Я внимательно посмотрел ему в лицо.
– Толя, пошли, – сказала моя жена, – не видишь, сейчас голову будет тебе морочить.
– Именно, Толик Шаляев, – вставил старик.
– Ты слышишь, он меня знает, – сказал я супруге.
Я напряг память, но тщетно – его ужасное лицо мне ничего не говорило.
– Школа «148», – произнес он. – Родион я, помнишь?
– Радик?! – воскликнул я ошеломленный.
Сказав жене, чтобы они шли без меня, я остался с Родионом.
Я не мог поверить, что передо мной стоял мой бывший одноклассник – отчаянный парнишка, красавец, умница, всегда и во всем первый, кумир всех девочек нашей школы. Таким я его знал и таким он ожил в моей памяти. Ему было, как и мне сорок лет, а выглядел он на все шестьдесят пять, если не больше.
– Присядем, – сказал он.
Независимо от своего желания, я, обескураженный его внешним видом, присел с ним на скамейку.
Родион смотрел невидящим взглядом на море и молчал, а я между тем стал разглядывать его.
Первое, что бросалось в глаза – это множество ожоговых пятен на его лице. Потом я обратил внимание на его деформированный как у боксера нос и далее – на рубцы, изрывшие всю его шею. Не в силах рассматривать его еще, я опустил голову и увидел его ноги: одна нога была короче другой.

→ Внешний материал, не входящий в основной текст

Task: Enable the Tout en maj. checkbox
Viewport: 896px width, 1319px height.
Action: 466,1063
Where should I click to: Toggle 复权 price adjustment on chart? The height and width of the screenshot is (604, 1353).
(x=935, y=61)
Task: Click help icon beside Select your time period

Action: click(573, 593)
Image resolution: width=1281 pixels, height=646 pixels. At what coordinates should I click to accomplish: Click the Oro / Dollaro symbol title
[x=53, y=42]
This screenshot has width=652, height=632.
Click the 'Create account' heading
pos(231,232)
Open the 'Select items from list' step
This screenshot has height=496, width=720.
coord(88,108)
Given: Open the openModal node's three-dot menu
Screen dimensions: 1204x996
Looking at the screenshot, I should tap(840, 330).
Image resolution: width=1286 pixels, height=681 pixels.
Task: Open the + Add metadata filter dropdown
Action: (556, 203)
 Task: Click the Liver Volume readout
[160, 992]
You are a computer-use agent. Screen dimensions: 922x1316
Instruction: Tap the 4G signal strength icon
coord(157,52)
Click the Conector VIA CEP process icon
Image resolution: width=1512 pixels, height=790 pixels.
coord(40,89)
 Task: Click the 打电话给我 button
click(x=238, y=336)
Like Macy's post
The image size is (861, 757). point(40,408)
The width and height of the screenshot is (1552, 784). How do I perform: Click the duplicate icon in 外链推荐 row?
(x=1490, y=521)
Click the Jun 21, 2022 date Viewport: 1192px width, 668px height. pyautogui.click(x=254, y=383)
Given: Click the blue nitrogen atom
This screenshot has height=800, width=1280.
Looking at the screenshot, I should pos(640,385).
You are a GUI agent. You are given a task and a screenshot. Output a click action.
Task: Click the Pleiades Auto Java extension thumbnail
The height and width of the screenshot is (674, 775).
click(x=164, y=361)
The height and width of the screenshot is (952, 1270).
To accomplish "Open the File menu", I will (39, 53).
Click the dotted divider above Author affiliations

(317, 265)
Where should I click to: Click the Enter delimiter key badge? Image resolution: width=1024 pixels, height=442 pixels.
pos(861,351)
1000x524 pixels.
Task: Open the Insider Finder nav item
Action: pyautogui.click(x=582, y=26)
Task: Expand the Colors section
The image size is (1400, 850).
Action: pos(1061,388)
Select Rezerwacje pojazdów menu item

– Славные у тебя дети, – заговорил он, – а у меня нет никого. Совсем никого.
Я не выдержал и спросил:
– Радик, что случилось с тобой?
– Моя история достойна трагедии Шекспира, – с печальной усмешкой произнес он. – Ты же помнишь меня, что я представлял собой. Господь Бог дал мне богатых родителей, внешность, я был всеми любим, одним словом, баловнем судьбы, часто грешившим безрассудством. Был, что называется, прожигателем жизни. Я был, как поется в одной песне: «певцом прекрасных дам». Но с ними я не изнемогал от скуки, как поется в этой песне, а совсем наоборот, находил в них утешение и все разнообразие в нашей лживой и пресной жизни.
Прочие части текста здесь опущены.